Journal Publications

  • M.B. Nagarajan, M.B. Huber, T. Schlossbauer, G. Leinsinger, A. Krol, and A. Wismüller, "Classification of small lesions in dynamic breast MRI: Eliminating the need for precise lesion segmentation through spatio-temporal analysis of contrast enhancement," Machine Vision and Applications 24(7):1371-1381 (2013). PMID: 24244074
  • M.B. Nagarajan, M.B. Huber, T. Schlossbauer, G. Leinsinger, A. Krol, and A. Wismüller, "Classification of small lesions on breast MRI: Evaluating the role of dynamically extracted texture features through feature selection," Journal of Medical and Biological Engineering 33(1):59-68 (2013). PMID:24223533
  • M.B. Nagarajan, M.B. Huber, T. Schlossbauer, G. Leinsinger, A. Krol, and A. Wismüller, “Classification of small lesions on dynamic breast MRI: Integrating dimension reduction and out-of-sample extension into CADx methodology,” Artificial Intelligence in Medicine 60(1):65–77 (2014).

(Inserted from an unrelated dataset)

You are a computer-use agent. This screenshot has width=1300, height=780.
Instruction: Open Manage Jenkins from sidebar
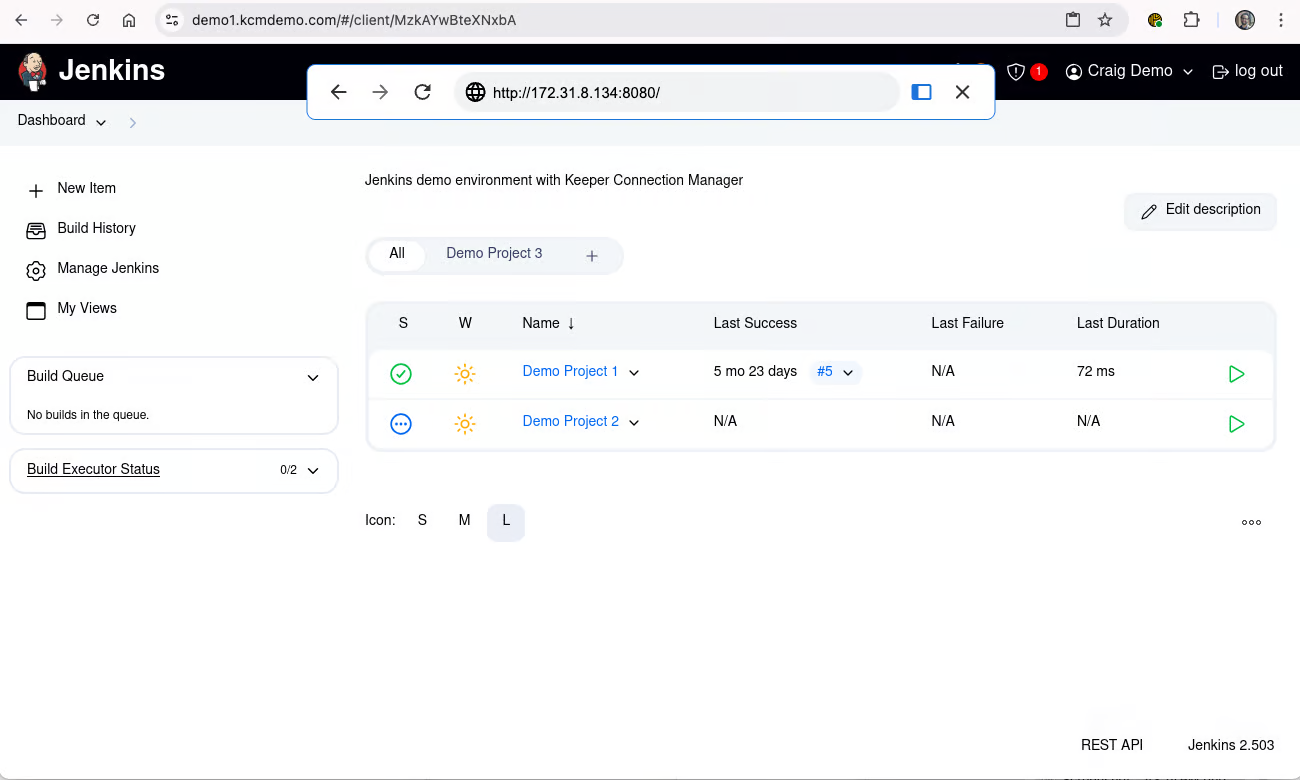click(108, 269)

PMID: 24355697
  • T. Schlossbauer, G. Leinsinger, A. Wismüller, O. Lange, M. Scherr, A. Meyer-Bäse, and M.F. Reiser, "Classification of small contrast enhancing breast lesions in dynamic magnetic resonance imaging using a combination of morphological criteria and dynamic analysis based on unsupervised vector quantization," Investigative Radiology 43(1):56-64 (2008).
  • A. Meyer-Bäse, A. Saalbach, O. Lange, and Axel Wismüller, "Unsupervised clustering of fMRI and MRI time series," Biomedical Signal Processing and Control 2:295–310 (2007).
  • A. Wismüller, A. Meyer-Bäse, O. Lange, T. Schlossbauer, M. Kallergi, M.F. Reiser, and G. Leinsinger, "Segmentation and classification of dynamic breast MR image data," Journal of Electronic Imaging 15(1):013020 (2006).
  • G. Leinsinger, T. Schlossbauer, M. Scherr, O. Lange, A. Meyer-Bäse, M.F. Reiser, and A. Wismüller, "Cluster analysis of signal-intensity time course in dynamic breast MRI: does unsupervised vector quantization help to evaluate small mammographic lesions?," European Radiology 16(5): 1138-1146 (2006).
  • T.W. Nattkemper and A. Wismüller, "Tumor feature visualization with unsupervised learning," Medical Image Analysis 9(4):344-351 (2005).
  • A. Wismüller, O. Lange, D.R. Dersch, G. Leinsinger, K. Hahn, B. Pütz, and D. Auer, "Cluster analysis of biomedical image time-series," International Journal of Computer Vision 46(2):103-128 (2002).